Roughly a million of them signed a
petition against exporting Baikal’s waters to China and tens of thousands took
part in demonstrations against that idea in more than 50 cities in Russia and
around the world last month (windowoneurasia2.blogspot.com/2019/03/nearly-million-russians-have-signed.html and windowoneurasia2.blogspot.com/2019/03/tens-of-thousands-of-russians-in-more.html).
Those protests forced Russian
official to suspend construction of the bottling factory and put on hold talk
of a pipeline (newsland.com/community/7411/content/ostanovleno-stroitelstvo-kitaiskogo-zavoda-na-beregu-baikala/6683155
and themoscowtimes.com/2019/03/11/russian-prosecutors-seek-to-stop-chinese-bottling-factory-at-lake-baikal-a64771).
Russian anger at this idea even prompted
one Russian satirical site to suggest that residents of the Transbaikal should
throw trash in to the lake so that the Chinese would choke on water from the
lake (intersucks.ru/общество/zhiteli-irkutska-sbrasyivayut-v-baykal-nechistotyi-chtobyi-zashhitit-ozero-ot-kitaytsev/).
Now, however,
apparently convinced Russians are focusing on China rather than on them, Moscow
officials have announced plans to increase the concentration of dangerous
substances companies can dump into Lake Baikal by a factor of ten. Such a move
will leave the city “dead,” experts say (novayagazeta.ru/articles/2019/04/02/80074-proigraet-durak-more).

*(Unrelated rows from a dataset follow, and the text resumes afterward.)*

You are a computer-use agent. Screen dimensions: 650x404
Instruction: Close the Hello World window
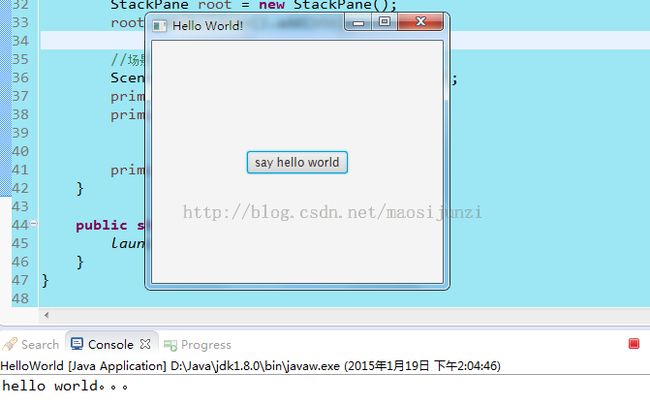tap(420, 23)
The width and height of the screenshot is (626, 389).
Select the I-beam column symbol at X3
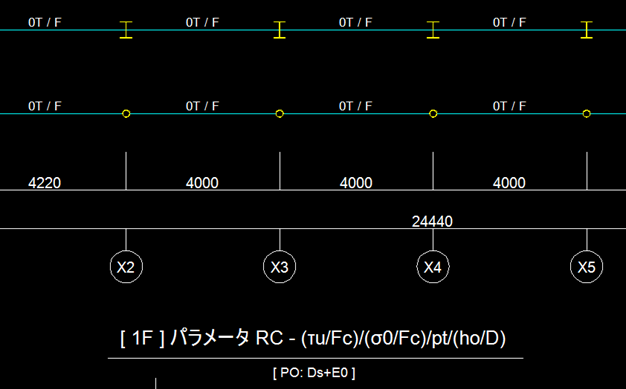click(279, 30)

The natural resources ministry has
clearly miscalculated in assuming that Russians will support the kind of
economic growth such environmental degradation will entail. The reverse is almost
certainly the case, and those who protested against China’s plans are now
likely to do the same but this time against Moscow,
And that means the Kremlin, which
under Vladimir Putin has consistently backed economic development and profit at
the expense of the environment, has transformed the issue from one in which it
could position itself as a defender of Russian interests into a different one
in which it and not some foreign country is the enemy.